THE TASK
The expected result is a word-for-word copy of the entries, minus any pictures.

DATA UNDER STUDY
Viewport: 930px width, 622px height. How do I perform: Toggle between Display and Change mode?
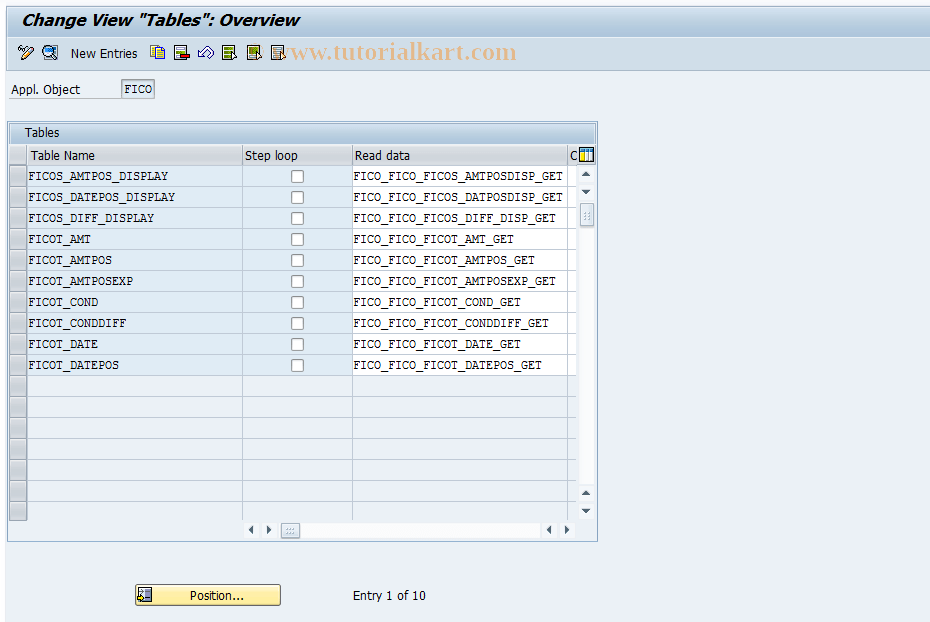point(25,52)
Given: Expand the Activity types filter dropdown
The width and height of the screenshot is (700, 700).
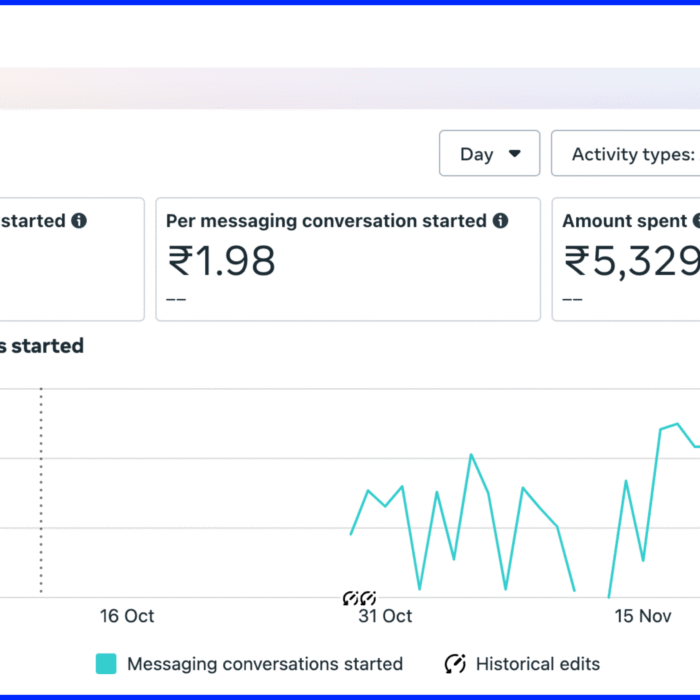Looking at the screenshot, I should click(x=628, y=154).
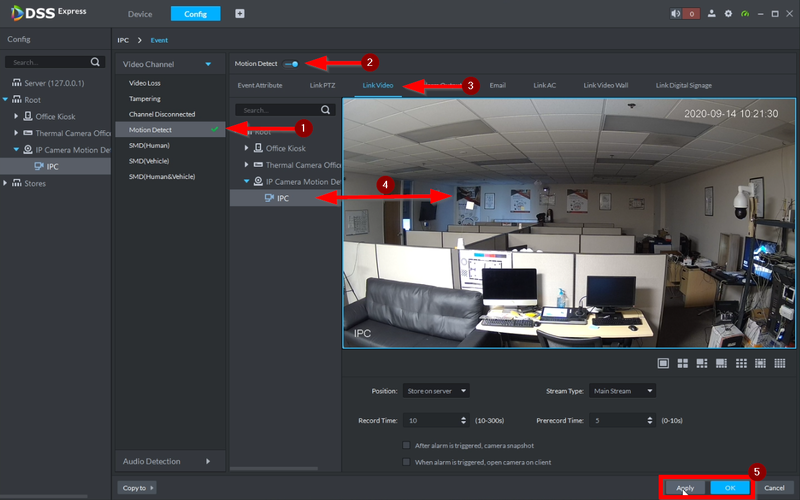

RESPONSE TO THE TASK
Viewport: 930px width, 622px height. How do I perform: Toggle between Display and Change mode?
point(25,52)
Given: Expand the Activity types filter dropdown
The width and height of the screenshot is (700, 700).
Looking at the screenshot, I should click(x=628, y=154).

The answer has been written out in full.